まるで助けを求めるような視線に、アイザックは肩をすくめる。短く聞いた。
「王太子は?」
「……王城にいるはずだ。もともとここには参加してない」
「ヘレナ、行けそうか?」
アイザックはヘレナを見上げる。
「ええ。距離も離れてないからそっちも見てる。たぶんまだそこにいると思う。誰も出て行ったみたいな気配はないから」
「さすがだな。ジャクソン、行けるか?」
「ここはどうするんだ?」
「二つに割る。王城に向かうのはヘレナとエヴァン、セリーナとカーティスと俺だ。残りはリンジーが指揮して、ここで国王たちの見張りをしながら、近づく兵士たちの撃退だ。問題がありそうに思うか?」
もともと少ない仲間を二手に分けるのは不安ではあるが、リンジー達は何かあっても国王たちを人質に取れる。そしてヘレナの目があり、ヘレナの精霊を使える仲間が四人もいれば、王宮を出て王子の確保に向かっても大丈夫だろう。
「いや、行こう」
ジャクソンが頷くと、アイザックとエヴァンは風の民を使って登ってくる。アイザックはエヴァンの肩に手を置いた。

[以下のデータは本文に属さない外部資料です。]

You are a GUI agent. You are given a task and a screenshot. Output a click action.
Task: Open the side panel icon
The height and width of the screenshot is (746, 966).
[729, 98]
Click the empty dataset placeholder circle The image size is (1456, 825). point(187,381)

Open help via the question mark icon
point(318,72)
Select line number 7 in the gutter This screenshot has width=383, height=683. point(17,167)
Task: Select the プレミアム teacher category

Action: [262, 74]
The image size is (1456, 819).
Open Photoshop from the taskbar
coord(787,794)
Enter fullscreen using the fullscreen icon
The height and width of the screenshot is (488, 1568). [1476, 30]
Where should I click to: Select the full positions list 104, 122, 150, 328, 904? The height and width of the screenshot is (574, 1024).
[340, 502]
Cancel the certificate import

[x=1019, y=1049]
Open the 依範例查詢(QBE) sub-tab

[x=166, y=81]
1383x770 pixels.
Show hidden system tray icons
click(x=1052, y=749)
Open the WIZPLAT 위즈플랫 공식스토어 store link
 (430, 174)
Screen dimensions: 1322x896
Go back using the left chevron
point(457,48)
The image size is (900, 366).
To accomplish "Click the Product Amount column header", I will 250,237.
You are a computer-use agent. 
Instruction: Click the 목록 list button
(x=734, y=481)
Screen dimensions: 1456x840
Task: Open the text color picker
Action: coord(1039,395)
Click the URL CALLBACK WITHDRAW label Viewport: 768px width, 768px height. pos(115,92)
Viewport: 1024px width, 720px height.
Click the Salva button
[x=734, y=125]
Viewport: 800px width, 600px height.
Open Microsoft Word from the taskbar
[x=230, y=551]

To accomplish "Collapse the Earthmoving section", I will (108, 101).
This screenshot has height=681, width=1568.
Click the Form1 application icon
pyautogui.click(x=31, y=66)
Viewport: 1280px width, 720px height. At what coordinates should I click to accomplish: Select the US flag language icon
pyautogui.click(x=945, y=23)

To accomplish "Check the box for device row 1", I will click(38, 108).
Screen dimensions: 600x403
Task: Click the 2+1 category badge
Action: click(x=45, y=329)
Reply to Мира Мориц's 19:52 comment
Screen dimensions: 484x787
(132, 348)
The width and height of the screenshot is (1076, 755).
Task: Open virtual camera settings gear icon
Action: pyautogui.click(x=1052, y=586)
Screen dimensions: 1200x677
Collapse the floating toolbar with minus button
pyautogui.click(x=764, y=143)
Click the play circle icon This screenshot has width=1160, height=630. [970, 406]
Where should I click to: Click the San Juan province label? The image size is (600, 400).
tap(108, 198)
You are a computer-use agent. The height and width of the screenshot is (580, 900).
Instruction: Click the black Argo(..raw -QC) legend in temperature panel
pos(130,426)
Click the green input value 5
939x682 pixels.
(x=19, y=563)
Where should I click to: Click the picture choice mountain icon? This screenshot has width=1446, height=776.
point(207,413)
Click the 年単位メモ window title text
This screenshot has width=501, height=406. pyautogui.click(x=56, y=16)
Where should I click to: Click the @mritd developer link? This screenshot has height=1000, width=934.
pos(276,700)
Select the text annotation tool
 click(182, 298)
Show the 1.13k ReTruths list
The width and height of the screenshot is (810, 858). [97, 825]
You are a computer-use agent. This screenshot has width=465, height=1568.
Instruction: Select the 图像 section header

「エヴァンの脅しは迫真でめちゃくちゃ効果あるな、助かるよ」
「脅しじゃなくて本気だしね」
こちらの会話も聞いていたらしいセリーナの言葉に、ジャクソンは密かに頷いた。確かに本気だからこそ怖いのだろう。見ていたジャクソンの方が胃が痛くて変な汗をかいてしまった。エヴァンは冷ややかな口調で言った。
「本気に決まってる。百回くらいは殺してやっていい相手だ」
これまで魔術師たちが迫害され、住む場所を追われ、殺され続けてきたのは彼らのせいといえば彼らのせいなのだろう。だが、ジャクソンにはこれで死んだ仲間が浮かばれると胸を撫で下ろすことなど出来ないし、下で怯える男たちを見て、自業自得だなどと思うことはできない。